• Pain · Sep 2007

    Altered spinal arachidonic acid turnover after peripheral nerve injury regulates regional glutamate concentration and neuropathic pain behaviors in rats.

    • Backil Sung, Shuxing Wang, Bei Zhou, Grewo Lim, Liling Yang, Qing Zeng, Jeong-Ae Lim, Jing Dong Wang, Jing X Kang, and Jianren Mao.
    • Pain Research Group, Division of Pain Medicine, WACC 324, Department of Anesthesia and Critical Care, Massachusetts General Hospital, Harvard Medical School, 15 Parkman Street, Boston, MA 02114, USA.
    • Pain. 2007 Sep 1; 131 (1-2): 121-31.

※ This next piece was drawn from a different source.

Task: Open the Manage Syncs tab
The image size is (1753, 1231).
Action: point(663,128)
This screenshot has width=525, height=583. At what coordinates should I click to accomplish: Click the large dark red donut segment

    AbstractSpinal glutamate transporters (GT) have been implicated in the mechanisms of neuropathic pain; however, how spinal GT uptake activity is regulated remains unclear. Here we show that alteration of spinal arachidonic acid (AA) turnover after peripheral nerve injury regulated regional GT uptake activity and glutamate homeostasis. Chronic constriction nerve injury (CCI) in rats significantly reduced spinal GT uptake activity ((3)H-glutamate uptake) with an associated increase in extracellular AA and glutamate concentration from spinal microdialysates on postoperative day 8. AACOCF3 (a cytosolic phospholipase A2 inhibitor, 30mug) given intrathecally twice a day for postoperative day 1-7 reversed this CCI-induced spinal AA production, prevented the reduced spinal GT uptake activity and increased extracellular glutamate concentration. Conversely, alteration of spinal AA metabolism by diclofenac (a cyclooxygenase 1/2 inhibitor, 200mug) further reduced spinal GT uptake activity and increased extracellular glutamate concentration in CCI rats. GT uptake activity was also attenuated when AA (10 or 100nM) was directly added into spinal samples of naïve rats in an in vitro(3)H-glutamate uptake assay, indicating a direct inhibitory effect of AA on GT uptake activity. Consistent with these findings, AACOCF3 reduced the development of both thermal hyperalgesia and mechanical allodynia, whereas diclofenac exacerbated thermal hyperalgesia, in CCI rats. Thus, spinal AA turnover may serve as a regulator in CCI-induced changes in regional GT uptake activity, glutamate homeostasis, and neuropathic pain behaviors. These data suggest that regulating spinal AA turnover may be a useful approach to improving the clinical management of neuropathic pain.